__WHAT YOU SHOULD DO__
Starting at the line that contains "Image resolution: width=515", transcribe every remaining line of the entries exactly, including the last one.
─── DATA LISTING ───
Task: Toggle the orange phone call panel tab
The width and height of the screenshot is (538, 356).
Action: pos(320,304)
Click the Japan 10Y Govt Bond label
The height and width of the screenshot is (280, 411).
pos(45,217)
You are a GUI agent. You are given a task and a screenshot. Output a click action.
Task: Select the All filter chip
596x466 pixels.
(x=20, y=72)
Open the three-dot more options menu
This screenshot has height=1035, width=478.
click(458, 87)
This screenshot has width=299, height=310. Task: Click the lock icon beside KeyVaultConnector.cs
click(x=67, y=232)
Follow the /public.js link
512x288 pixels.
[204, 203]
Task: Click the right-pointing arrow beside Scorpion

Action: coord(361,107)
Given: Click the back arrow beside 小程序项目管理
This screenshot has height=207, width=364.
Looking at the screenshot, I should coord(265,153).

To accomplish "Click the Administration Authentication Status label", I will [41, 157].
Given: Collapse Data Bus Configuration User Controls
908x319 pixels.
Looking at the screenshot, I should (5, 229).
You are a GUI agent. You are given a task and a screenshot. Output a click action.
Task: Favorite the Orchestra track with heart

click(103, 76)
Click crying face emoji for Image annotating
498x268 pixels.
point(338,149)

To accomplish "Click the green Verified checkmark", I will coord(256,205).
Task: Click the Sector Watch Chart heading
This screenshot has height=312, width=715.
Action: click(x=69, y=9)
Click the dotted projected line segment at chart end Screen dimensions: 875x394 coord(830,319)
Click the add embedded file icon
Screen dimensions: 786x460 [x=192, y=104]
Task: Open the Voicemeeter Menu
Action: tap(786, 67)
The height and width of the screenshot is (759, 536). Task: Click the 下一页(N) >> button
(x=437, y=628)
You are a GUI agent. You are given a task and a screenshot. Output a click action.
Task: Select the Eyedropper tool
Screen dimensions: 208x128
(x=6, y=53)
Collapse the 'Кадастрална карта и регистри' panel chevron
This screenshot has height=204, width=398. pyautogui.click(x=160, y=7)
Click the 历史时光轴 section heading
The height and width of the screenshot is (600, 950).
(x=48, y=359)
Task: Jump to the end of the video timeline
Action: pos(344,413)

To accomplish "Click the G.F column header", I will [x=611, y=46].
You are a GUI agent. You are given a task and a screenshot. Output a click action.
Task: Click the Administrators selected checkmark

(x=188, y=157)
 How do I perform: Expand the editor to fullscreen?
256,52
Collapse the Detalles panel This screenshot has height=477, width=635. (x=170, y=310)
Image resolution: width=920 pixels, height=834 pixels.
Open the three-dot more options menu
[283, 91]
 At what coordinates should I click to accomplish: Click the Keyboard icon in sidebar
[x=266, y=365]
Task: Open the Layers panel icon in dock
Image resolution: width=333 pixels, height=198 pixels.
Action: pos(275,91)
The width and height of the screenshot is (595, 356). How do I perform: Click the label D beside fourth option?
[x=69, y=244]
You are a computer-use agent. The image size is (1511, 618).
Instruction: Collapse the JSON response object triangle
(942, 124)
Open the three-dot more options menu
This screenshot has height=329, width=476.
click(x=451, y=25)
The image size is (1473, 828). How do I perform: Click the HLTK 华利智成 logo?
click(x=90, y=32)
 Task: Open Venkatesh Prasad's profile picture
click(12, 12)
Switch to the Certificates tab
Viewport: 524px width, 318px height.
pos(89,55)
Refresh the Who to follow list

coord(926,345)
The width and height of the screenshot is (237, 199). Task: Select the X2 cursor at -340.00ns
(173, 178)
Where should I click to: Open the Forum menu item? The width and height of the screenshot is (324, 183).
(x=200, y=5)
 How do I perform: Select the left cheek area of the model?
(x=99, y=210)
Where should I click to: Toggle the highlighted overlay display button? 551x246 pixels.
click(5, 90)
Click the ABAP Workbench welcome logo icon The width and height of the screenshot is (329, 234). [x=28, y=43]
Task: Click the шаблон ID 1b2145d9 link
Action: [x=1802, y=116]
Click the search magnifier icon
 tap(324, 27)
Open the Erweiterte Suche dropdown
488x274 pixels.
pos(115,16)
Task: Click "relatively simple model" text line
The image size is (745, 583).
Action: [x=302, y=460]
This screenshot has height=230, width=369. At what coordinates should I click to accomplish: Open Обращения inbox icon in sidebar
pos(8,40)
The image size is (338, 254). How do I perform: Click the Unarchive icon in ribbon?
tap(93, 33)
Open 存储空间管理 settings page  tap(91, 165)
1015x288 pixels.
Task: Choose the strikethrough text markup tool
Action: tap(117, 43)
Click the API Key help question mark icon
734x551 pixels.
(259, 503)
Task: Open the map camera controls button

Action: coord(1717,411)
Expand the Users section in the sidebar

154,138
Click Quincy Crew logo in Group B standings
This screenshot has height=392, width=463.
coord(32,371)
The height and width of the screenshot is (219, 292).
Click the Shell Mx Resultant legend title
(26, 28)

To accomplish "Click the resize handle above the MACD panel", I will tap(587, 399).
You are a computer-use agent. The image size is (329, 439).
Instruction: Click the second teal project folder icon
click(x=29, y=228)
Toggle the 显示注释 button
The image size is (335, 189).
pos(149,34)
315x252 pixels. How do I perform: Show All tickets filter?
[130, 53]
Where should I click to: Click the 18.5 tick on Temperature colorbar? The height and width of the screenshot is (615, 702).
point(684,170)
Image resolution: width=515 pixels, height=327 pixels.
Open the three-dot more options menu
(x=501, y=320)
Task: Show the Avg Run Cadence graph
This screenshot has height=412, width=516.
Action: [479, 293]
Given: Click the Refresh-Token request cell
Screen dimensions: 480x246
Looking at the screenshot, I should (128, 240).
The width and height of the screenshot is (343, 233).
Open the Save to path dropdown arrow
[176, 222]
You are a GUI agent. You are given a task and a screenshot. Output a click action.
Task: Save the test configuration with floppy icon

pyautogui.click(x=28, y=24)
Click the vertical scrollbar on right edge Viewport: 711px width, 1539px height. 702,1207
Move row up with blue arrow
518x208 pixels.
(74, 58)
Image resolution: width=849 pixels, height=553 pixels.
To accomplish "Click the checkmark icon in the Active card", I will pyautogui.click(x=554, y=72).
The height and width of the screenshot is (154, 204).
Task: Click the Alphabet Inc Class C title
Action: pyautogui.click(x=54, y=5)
───
__WORKED SOLUTION__
Image resolution: width=515 pixels, height=327 pixels.
Open the three-dot more options menu
(x=501, y=320)
Task: Show the Avg Run Cadence graph
This screenshot has height=412, width=516.
Action: [479, 293]
Given: Click the Refresh-Token request cell
Screen dimensions: 480x246
Looking at the screenshot, I should (128, 240).
The width and height of the screenshot is (343, 233).
Open the Save to path dropdown arrow
[176, 222]
You are a GUI agent. You are given a task and a screenshot. Output a click action.
Task: Save the test configuration with floppy icon

pyautogui.click(x=28, y=24)
Click the vertical scrollbar on right edge Viewport: 711px width, 1539px height. 702,1207
Move row up with blue arrow
518x208 pixels.
(74, 58)
Image resolution: width=849 pixels, height=553 pixels.
To accomplish "Click the checkmark icon in the Active card", I will pyautogui.click(x=554, y=72).
The height and width of the screenshot is (154, 204).
Task: Click the Alphabet Inc Class C title
Action: pyautogui.click(x=54, y=5)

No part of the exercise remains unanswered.